Un prodotto come Sea of Thieves è tutt’altro che facile da recensire, ancora di più valutarlo con un voto numerico definitivo. Il motivo è presto detto: la produzione di Rare e Microsoft per Xbox One e PC (più specificatamente Windows 10) con tanto di crossplay è un MMO a tema piratesco che di giorno in giorno cambia la sua natura oltre che ad essere in costante aggiornamento di contenuti che stando alla software house continueranno a lungo.
Visto che comunque oramai il videogame è già uscito da qualche settimana, è arrivato il momento di fermarci un attimo ed esprimere le nostre opinioni in merito. Cliccando qui invece potete trovare tutte le altre recensioni italiane con relativo voto.

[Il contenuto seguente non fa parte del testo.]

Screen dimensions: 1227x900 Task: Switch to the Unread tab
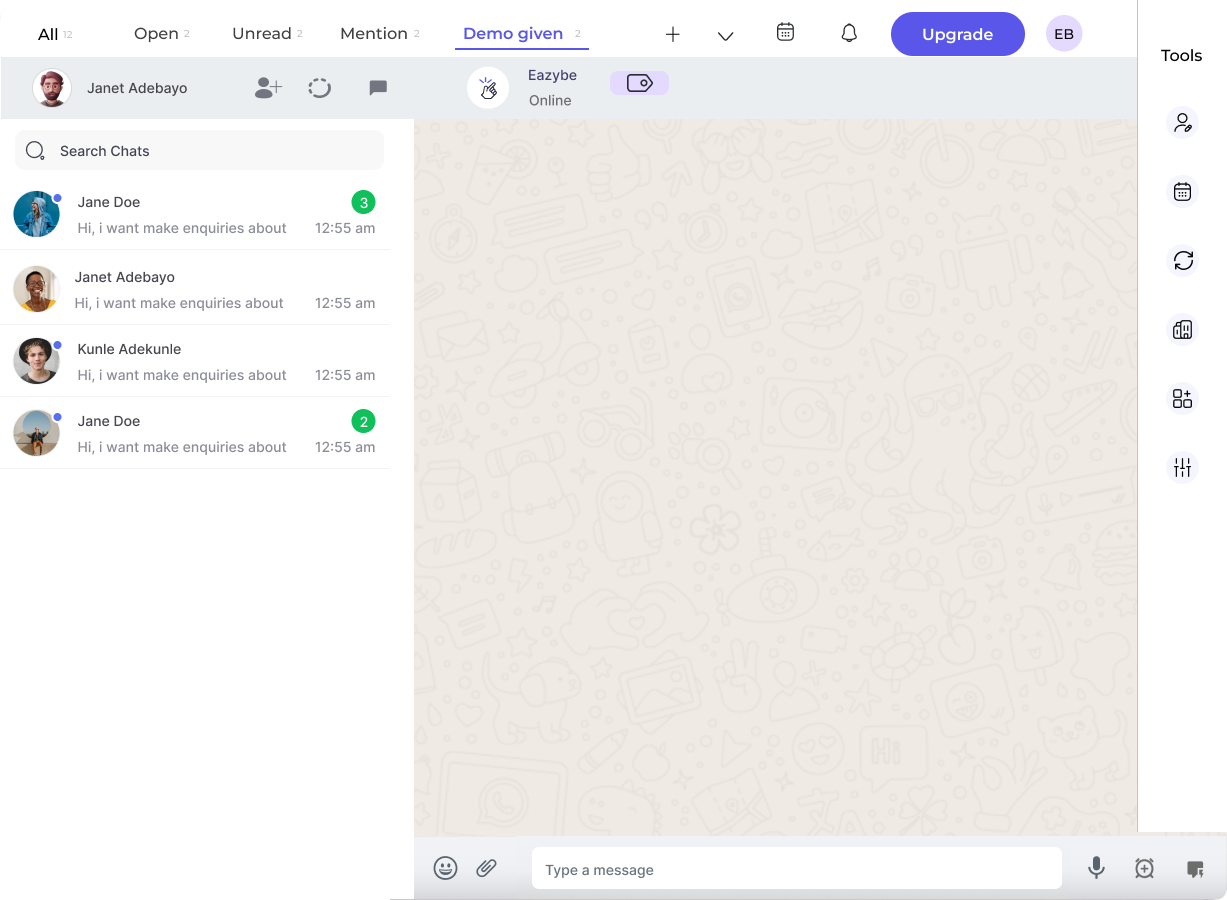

Come scritto in apertura SoT è un’esperienza esclusivamente online in un tipico universo immaginifico piratesco affrontabile come si vorrà: dopo aver ovviamente creato il nostro alter ego digitale (o avatar che di si voglia) che potremo far progredire sia in orpelli estetici che in altri aspetti più pratici, avremo modo di tuffarci nel sandbox in solitario contro tutto e tutti, in compagnia di qualche amico di vecchia data con cui condividere le scorribande in mare oppure comporre una ciurma con perfetti sconosciuti conosciuti in rete con tutti i rischi (ovviamente soltanto videoludici) che ciò può comportare.
Come e più di altri titoli simili, Sea of Thieves si sta dimostrando un prodotto di grandissimo successo vuoi anche perché per una certa “anarchia” di fondo con cui gli utenti stanno utilizzando l’esperienza proposta. Ovviamente siamo tutti pirati nel videogioco e non guardiamo in faccia a nessuno ma le esperienze MMO e soprattutto così libere e vaste come SoT regalano sorprese sul campo che forse neppure i programmatori di Rare potevano aspettarsi!

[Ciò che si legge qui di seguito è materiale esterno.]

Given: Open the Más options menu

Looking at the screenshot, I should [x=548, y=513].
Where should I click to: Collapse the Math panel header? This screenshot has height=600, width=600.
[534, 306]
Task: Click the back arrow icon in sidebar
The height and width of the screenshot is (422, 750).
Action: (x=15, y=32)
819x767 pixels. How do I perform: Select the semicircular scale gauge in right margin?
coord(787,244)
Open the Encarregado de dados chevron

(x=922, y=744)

Una scorribanda in mare di qualche ora può veramente portarci alle situazioni più inaspettate tra PVP e PVE che si mescolano in modo continuato dandoci così modo di sentirci veramente in un universo persistente. La critica più frequente mossa fino ad oggi a Sea of Thieves è quello di essere, nonostante così libero e grande, eccessivamente avaro di contenuti capaci di aumentare la varietà di cose da fare in game. Sarà dunque su questo lato che Rare potrà trasformare il suo prodotto in un fenomeno passeggero o in uno dei quei titoli evergreen capaci di tenere “prigionieri” i giocatori per molti anni.

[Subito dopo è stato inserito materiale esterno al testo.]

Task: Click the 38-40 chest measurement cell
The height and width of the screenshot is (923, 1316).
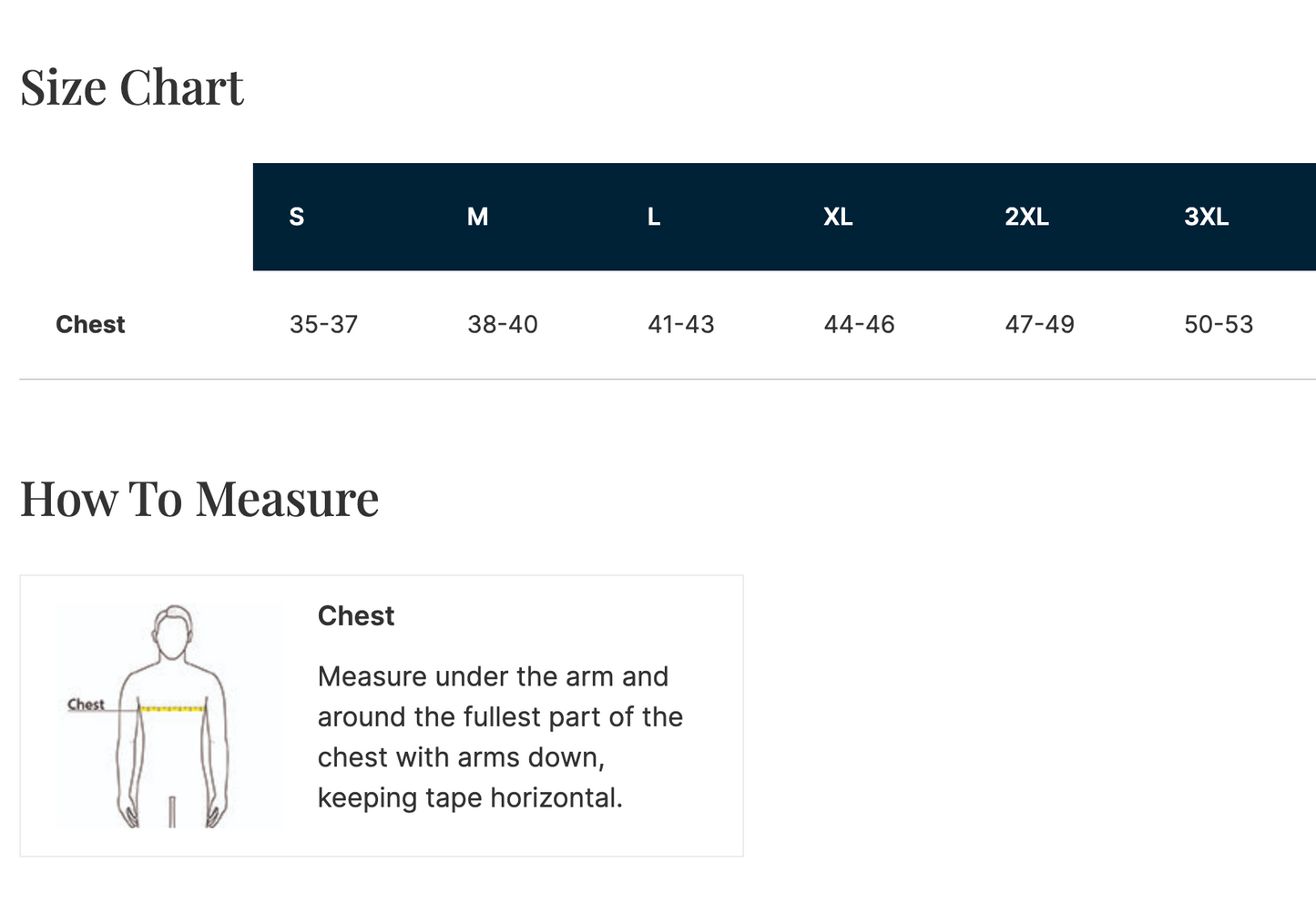Action: pos(503,324)
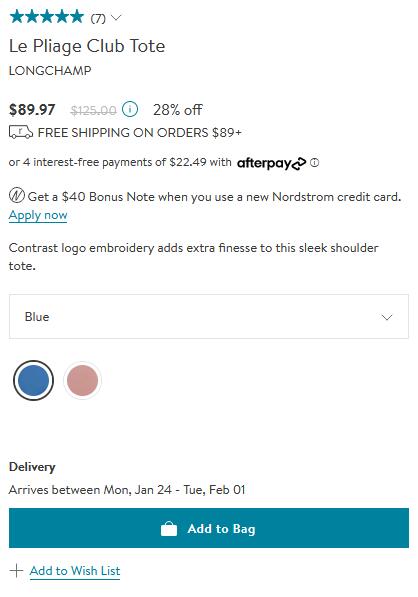Click the LONGCHAMP brand name

point(50,70)
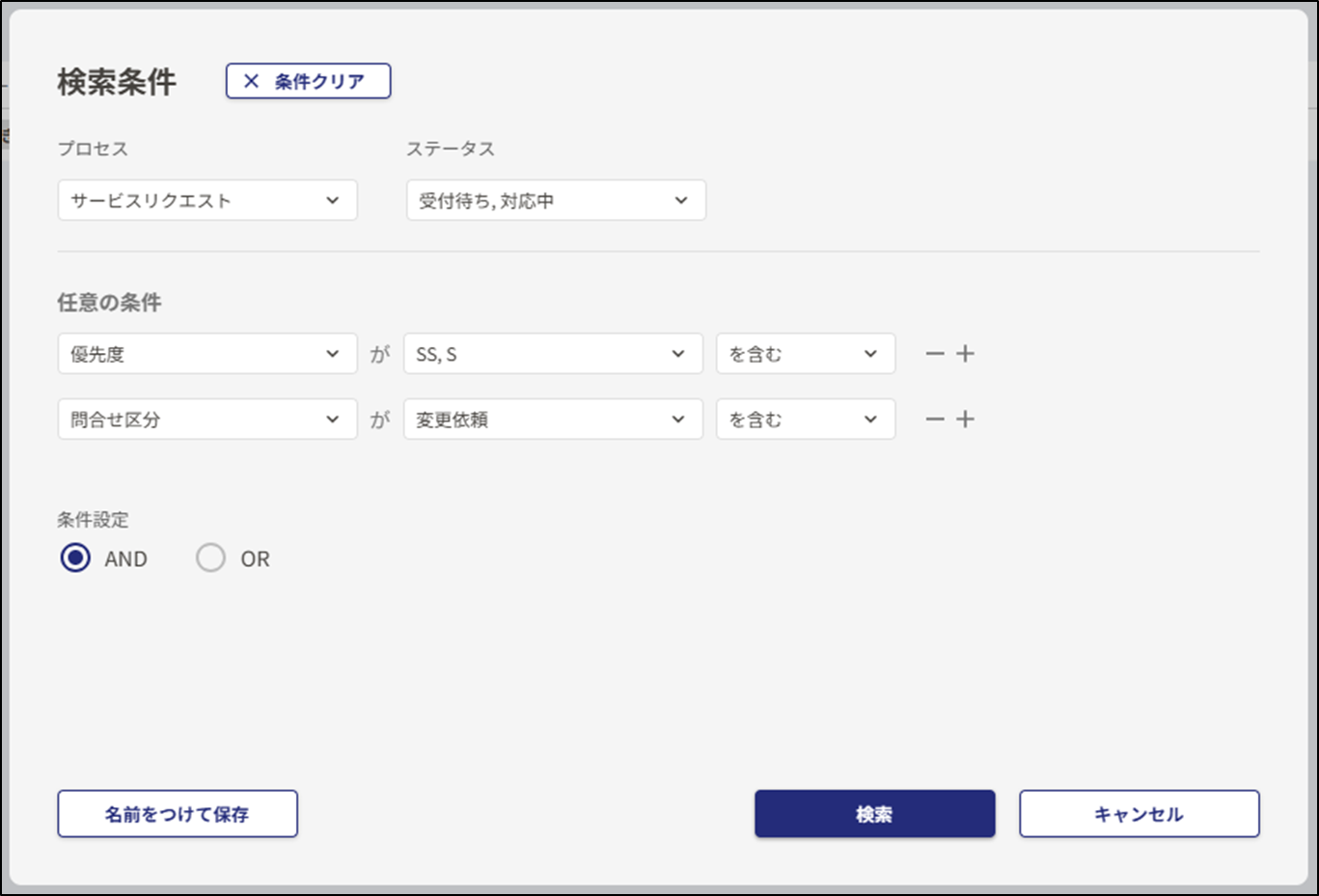Click the plus icon beside the 優先度 condition row
Viewport: 1319px width, 896px height.
click(x=965, y=353)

Un’ottima base c’è anche dal punto di vista grafico con uno stile cartoon piacevolissimo ricco anche di elementi tecnici di primissimo valore a cominciare dal bellissimo effetto del mare in movimento che diviene ancora più bello da vedere in HDR. Se poi invece di una Xbox One standard avete il modello super potenziato XOX, potrete gustarvi il tutto alla massima definizione dei 4K e con ulteriori elementi visivi. Lo stesso vale se avete un PC sufficientemente potente per potervelo gustare al massimo del dettaglio.
IN CONCLUSIONE
Sea of Thieves è indubbiamente un prodotto riuscito, capace di conquistare già milioni di giocatori. Uno dei videogiochi più interessanti di questo inizio di 2018. La capacità di Rare nell’inserire nuovi contenuti capaci di dargli ulteriore varietà e coinvolgimento, potrebbero trasformarlo dal buon gioco che già è in un autentico evergreen capace di rimanere a galla (visto che parliamo di un titolo ambientato in mare…) per molti anni a venire.